Ann Copestake wrote:
>This email is about the redesign of morphology. I'm afraid it may seem very
>basic, but I've realised that I didn't understand this in a suitably abstract
>way and I haven't seen a good description of what's going on that I can simply
>take over. I think I now have a better handle on the abstractions - what I'm
>after at the moment is comments about this and comments about principled
>restrictions that could/should be made in the way that the machinery handles
>things. See Questions below, though any sort of comments would be welcome.
>For any given input, we assume that there's some tokenisation T (t1 ... tn)
>which is done by a relatively linguistically uninformed preprocessor.
>Morphological processing is necessary because the tokens t1 etc don't all
>correspond directly to items in the lexicon (assuming one doesn't go for a
>full form lexicon). A morphological processor can take a token t, and produce
>from it a series of morphemes m1 ... mn, possibly with some associated
>bracketing. These are either stems (in which case they correspond to items in
>a lexicon) or affixes (in which case, depending on the approach, they could
>correspond to items in a affix lexicon or (as in the current LKB) to rules.
>So, Choice 1: a) affixes as rules or b) affixes as lexical items?
Well, given that there are languages with subtractive morphology (see
e.g. Anderson 1992), choice 1b is probably out. That choice would also
be problematic for fused elements in cluster morphology (e.g. clusters
of pronominal affixes), where you cannot easily assign a well-behaved
sign-like feature structure to the fused morphs.
>There are two main strategies for dealing with the morphemes. One is to use
>the morphemes as a new tokenisation and then to combine morphemes with rules.
>To make this effective, the morphemes have to be associated with FSs that
>specify some constraints on how they are combined. These FSs could encode any
>partial bracketing constraints (indirectly). This is not what the LKB does at
>the moment, but I think that if we had a morphology system which could be seen
>as providing such structures, we could support the recombination of morphemes
>without much problem since it'd work the same way as syntax. This most
>naturally goes with choice 1b above. I've been referring to this as
>word-syntax. So, e.g., the chart gets instantiated with:
>`I' `walk' `+ed'
>except that these things are actually FSs not just strings.

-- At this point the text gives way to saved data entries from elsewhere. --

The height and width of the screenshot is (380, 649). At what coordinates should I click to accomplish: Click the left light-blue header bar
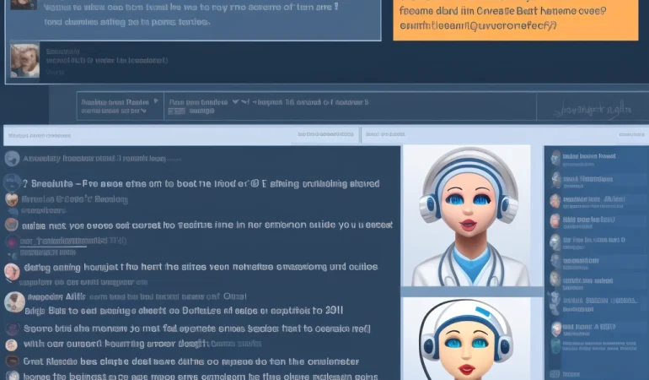pyautogui.click(x=181, y=135)
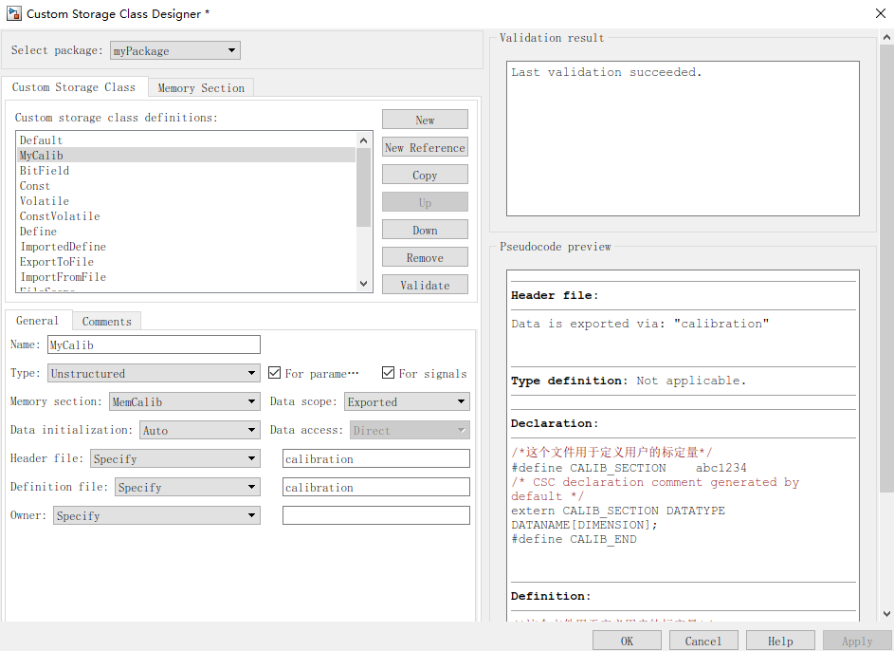Open the Comments tab
The image size is (894, 651).
[106, 321]
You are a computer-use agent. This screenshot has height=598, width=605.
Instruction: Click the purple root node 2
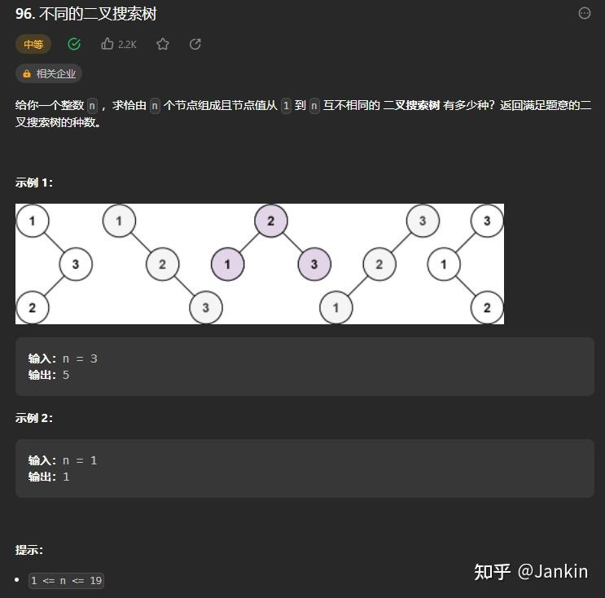[271, 221]

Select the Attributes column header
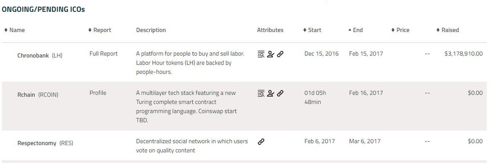tap(270, 30)
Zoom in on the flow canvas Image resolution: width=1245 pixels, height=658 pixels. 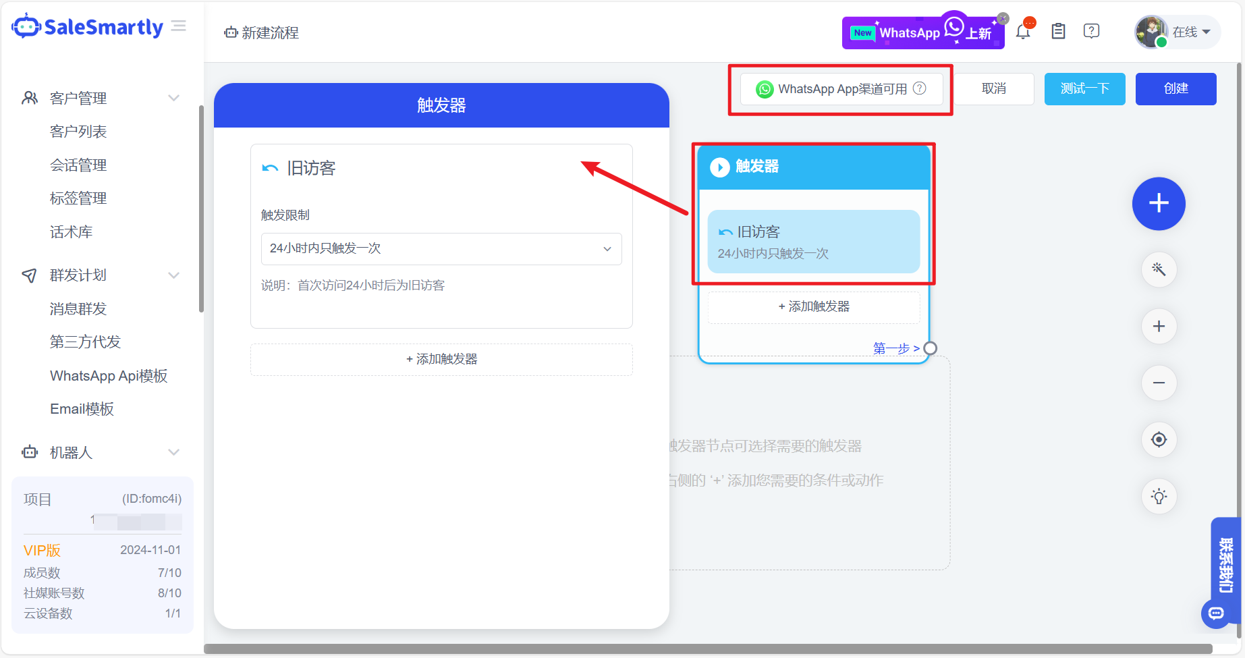[1159, 327]
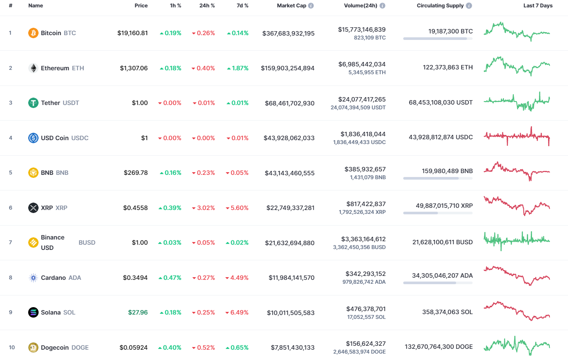Screen dimensions: 568x364
Task: Click Ethereum's 7-day sparkline chart
Action: tap(516, 68)
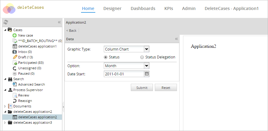The height and width of the screenshot is (131, 268).
Task: Select the Status radio button
Action: coord(106,57)
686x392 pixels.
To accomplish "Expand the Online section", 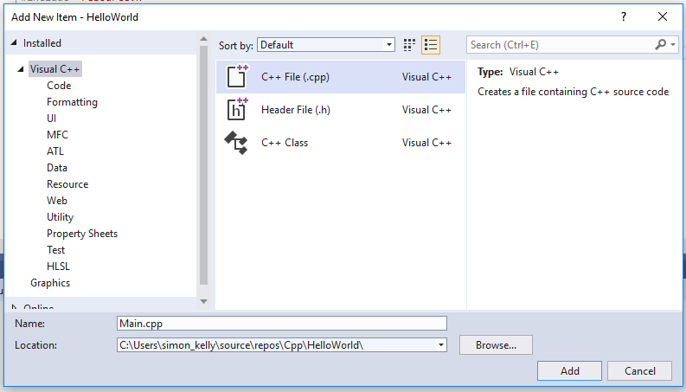I will [x=14, y=307].
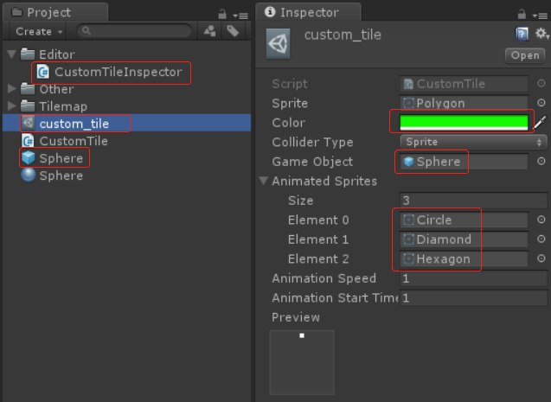Open object picker for Element 1 Diamond
Viewport: 551px width, 402px height.
(541, 239)
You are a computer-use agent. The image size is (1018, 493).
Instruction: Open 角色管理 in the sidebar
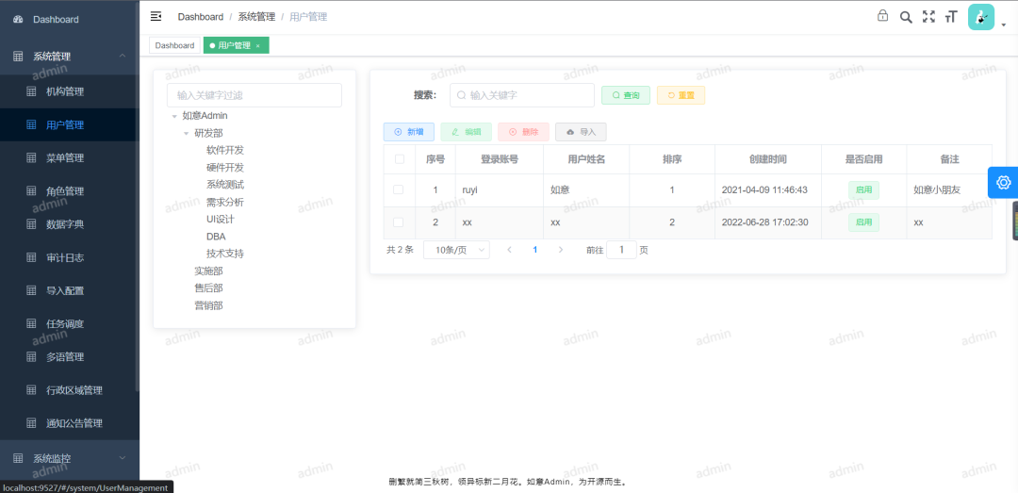tap(65, 191)
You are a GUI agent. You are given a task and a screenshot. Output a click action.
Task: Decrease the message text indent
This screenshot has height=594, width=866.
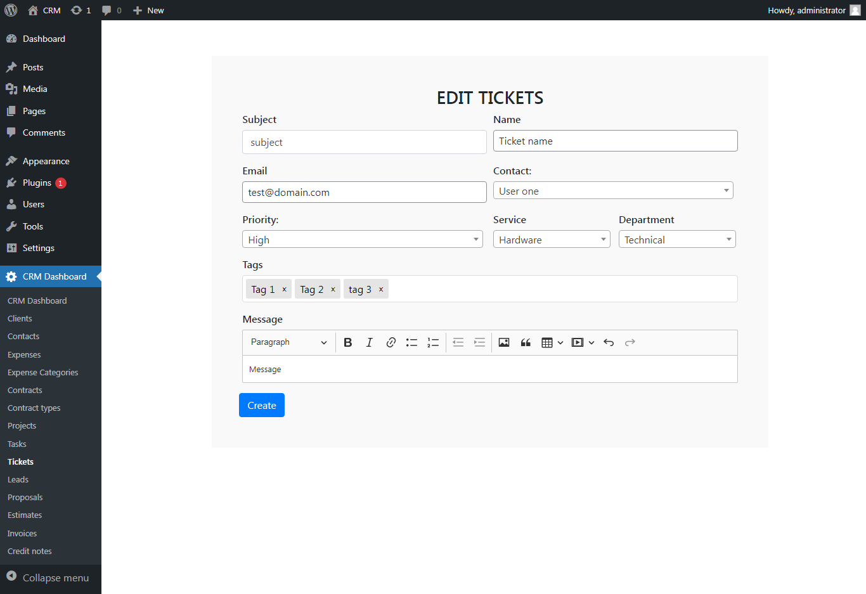click(x=458, y=342)
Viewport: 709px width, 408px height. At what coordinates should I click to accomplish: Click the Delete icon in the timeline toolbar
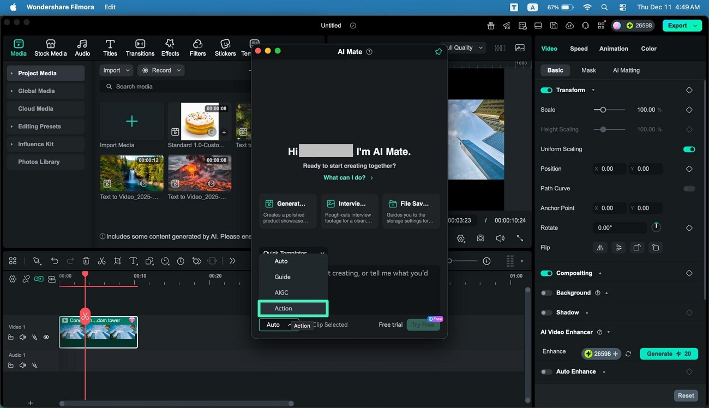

>The other strategy is to see the morphological processor (i.e., the thing
>which identifies morphemes) as providing a derivation tree or a
>partially-specified derivation tree with the leaves being the stems. What the
>LKB does at the moment is to treat the spelling rules as producing a partially
>specified derivation chain (i.e. no branching), where the partiality arises
>because, in principle, lexical rules with no spelling effects can operate
>in-between rules with morphological effect. At the moment, this partially
>specified chain does not involve full FSs and is constructed outside the main
>LKB system - what I've been suggesting in prior emails is to rewrite this code
>so that the construction of this chain uses the chart and so that full FSs are
>available (although for efficiency we might restrict the FSs). My previous
>email suggested an approach where we had to construct full derivation chains
>as part of deriving the morphemes, which involves postulating lexical rules
>before finding a stem, but now I think we might be able to support partially
>specified chains, as before and still utilise the chart. But, if we're going
>to support compounding (or other processes which require multiple stems in a
>word), then this needs to be a partially-specified derivation tree, rather
>than just a chain. So e.g. we get
>`I' (past `walk')
>`I' (past ... `walk')
>where ... corresponds to the partial specification e.g. for
>`I' (past (noun-to-verb `tango'))
>In principle, this isn't incompatible with 1b, if we allow partially specified
>trees rather than just chains, because we could have:
>(affixation `walk' `ed')
>And I think we could allow compounding similarly, in principle, but am worried
>about the practicality.
>So, Choice 2: a) morphemes as a new tokenisation or b) morphemes as partial
>specification of a derivation tree?
I had a bit of a problem here understanding as to how 2b differs from
1a, or 2a from 1b. Can you clarify this?
>As I currently see it, Choice 2a allows for some options that can't be done
>with 2b. For instance, we could instantiate the chart with
>`derivational' `grammar' `ian'
>and bracket as
>(`derivational' `grammar') `ian'
>Question 1a: Are there phenomena like this that people really want to deal
Can you foresee a semantic solution to bracketing paradoxa? Having
talked to Markus Egg, I remember that he thinks that most of these
issues can be dealt with on that level.
>Question 1b: If not, should we claim it as a principled restriction that we
>The downside of 2a is that there's no linkage between the analysis into
>morphemes and the (re)construction of the structure, and this seems wrong in
>principle to me. The morpheme FSs could be set up so that they guided the
>bracketing in a way which was similar to what is done with 2b but I don't see
>how to take advantage of the rule structure during analysis into morphemes.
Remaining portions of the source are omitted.